As of Oct. 1, 2018, it will be a class D felony to have a bump stock, meaning someone holding onto one could spend up t0 five years behind bars and puts a hefty $5,000 fine on anyone selling, purchasing, possessing or manufacturing bump stocks.

The law has some specific exceptions, such as for military service members.

Connecticut becomes the most recent state to implement their own bump stock bans along with New York, New Jersey, Florida, Washington, Vermont, Oregon, and Rhode Island, according to CNN.

Individual cities in multiple states like Lincoln, Nebraska, and Deerfield, Illinois, have taken actions in their city governments to ban bump stock for residents.

The push to ban bump stocks, which are devices that when installed on a semi-automatic weapon increases the rate of fire to near fully automatic levels, came after 58 people were shot and killed by a gunman using bump stocks on several different weapons in the deadliest mass shooting committed by a single person in modern U.S. history.

Democratic lawmakers in Connecticut approved the ban back in May 2018, where the state Senate voted 26-10 in favor of the banning the accessory.

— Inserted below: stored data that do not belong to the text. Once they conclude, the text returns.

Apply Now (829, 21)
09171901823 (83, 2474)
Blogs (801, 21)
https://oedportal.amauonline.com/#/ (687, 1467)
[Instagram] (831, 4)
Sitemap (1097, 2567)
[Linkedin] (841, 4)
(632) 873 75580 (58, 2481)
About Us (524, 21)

Democratic politicians in Connecticut have been vocal in their support for the ban.

Democratic Gov. Dannel P. Malloy, who originally proposed the ban, said after the legislation was approved, “I have yet to hear one legitimate reason why anyone needs to own a device that can fire 90 bullets every 10 seconds,” Malloy wrote in a press release. “This vote today shows that we – as policy makers in Connecticut – are listening to the overwhelming, collective voices of the people and not powerful lobbyists from the NRA, who are fighting for opposing interests. But while today’s vote on this bill is one step forward, we must acknowledge that a patchwork of gun safety laws in each individual state isn’t the solution. We must continue to demand federal action by our representatives in Congress to enact these measures on a national basis once and for all. I applaud our lawmakers in Connecticut for their bold leadership on this topic.”

State Senator Beth Bye expressed in a press release on the day the ban was implemented how pleased she was with the ban going into action on the one-year anniversary of the Las Vegas massacre.

“Once again Connecticut has taken yet another step to keep its residents safe from the absolute plague that is gun violence in America,” Bye wrote in her release.

“It doesn’t matter if you’re in school, at church, on a military base, in a restaurant, your office, at a movie theater, at a concert, in a government office—mass shootings have almost become a part of the fabric of our everyday lives. And we can’t allow that to happen.

“We have to fight it at every turn, and banning bump stocks in Connecticut is one more way to do that.”